Section 7, Article 1: Special meetings of the stockholders for any purpose or purposes, other than those regulated by
statute, may be called by the President.
o The wording of the by-law is all-embracing and broad, including the power to call a meeting to fill in the vacancies. The fact
that the stockholders may, on their initiative, have the right to call a meeting for that purpose does not seem to be a
sufficient reason for implying that the president is thereby deprived of such power.
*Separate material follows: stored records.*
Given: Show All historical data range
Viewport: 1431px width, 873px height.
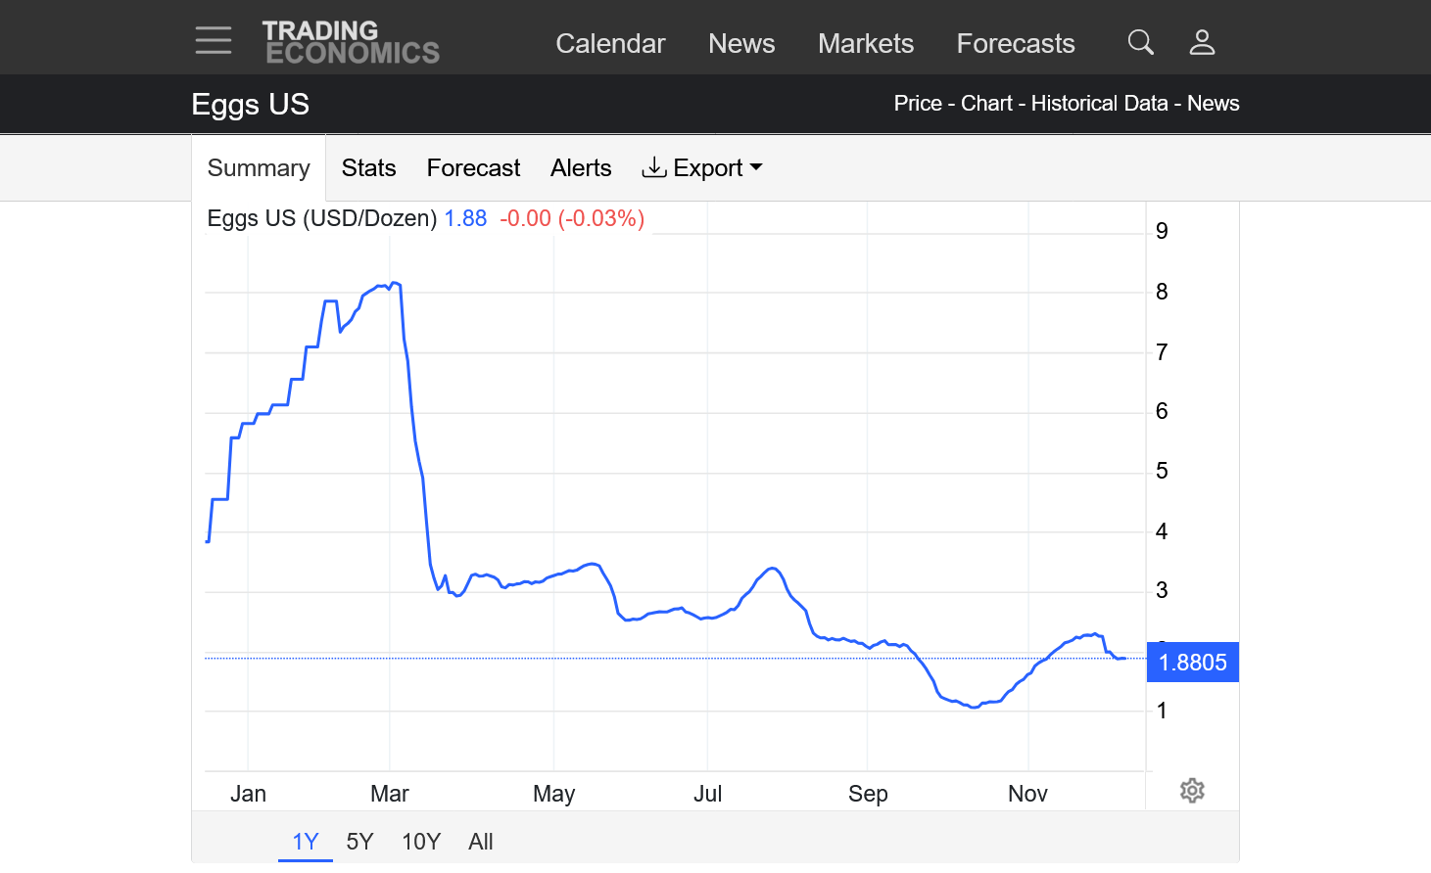Looking at the screenshot, I should click(x=481, y=842).
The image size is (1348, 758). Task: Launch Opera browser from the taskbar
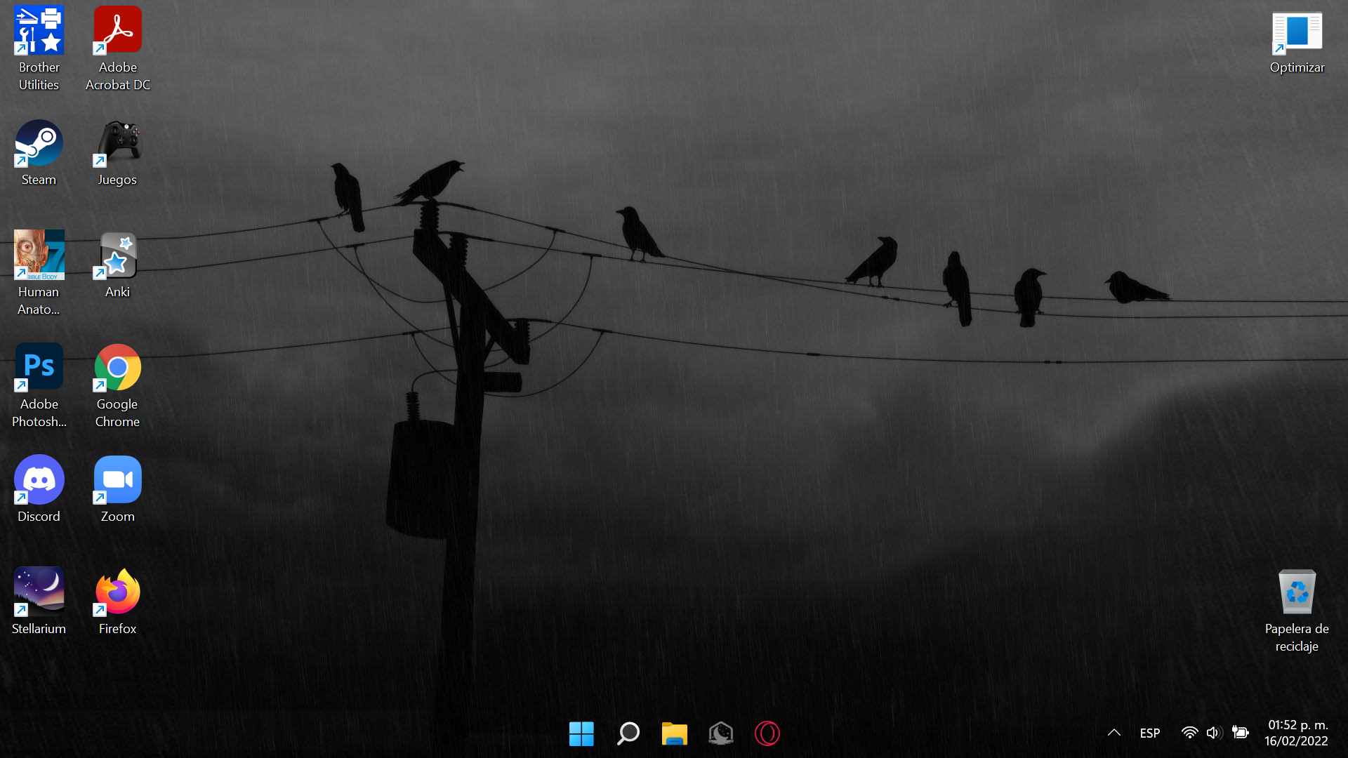pyautogui.click(x=767, y=733)

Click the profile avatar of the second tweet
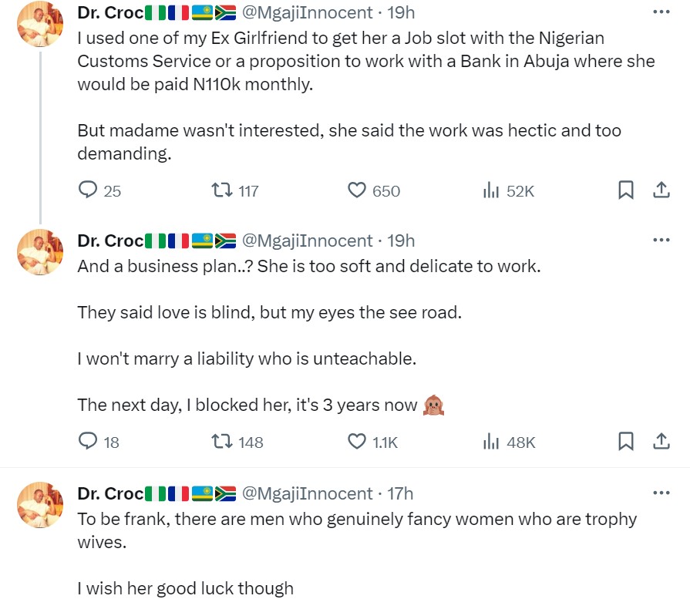(40, 252)
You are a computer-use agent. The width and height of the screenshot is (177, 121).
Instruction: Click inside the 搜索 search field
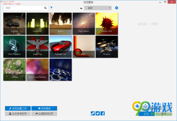pos(24,8)
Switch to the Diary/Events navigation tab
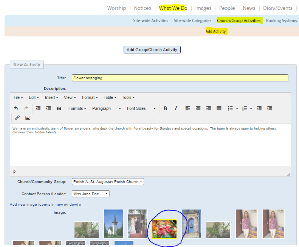The image size is (299, 247). 277,8
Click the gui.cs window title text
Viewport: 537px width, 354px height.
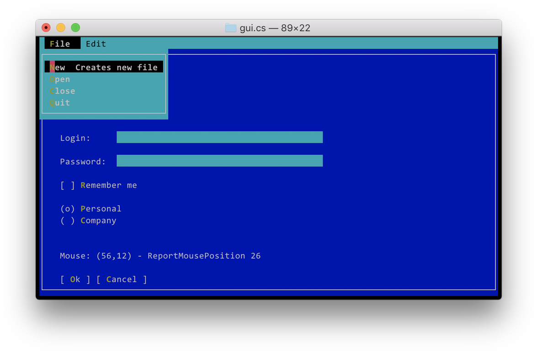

o The stockholders have the power to remove a director for cause even where there is a provision for cumulative voting.
Adequate protection is afforded not only by legal safeguards. This power must be implied when we consider that otherwise
a director who is guilty of the worst sort of violation of his duty could nevertheless remain on the board. While there is no
provision in law that provides for the removal of directors by stockholder action, one must consider that to deny such
power from the stockholders can subject the corporation to the possibility of real damage.
2. The director has a due process right to defend himself even though the stockholders have the inherent right to remove him.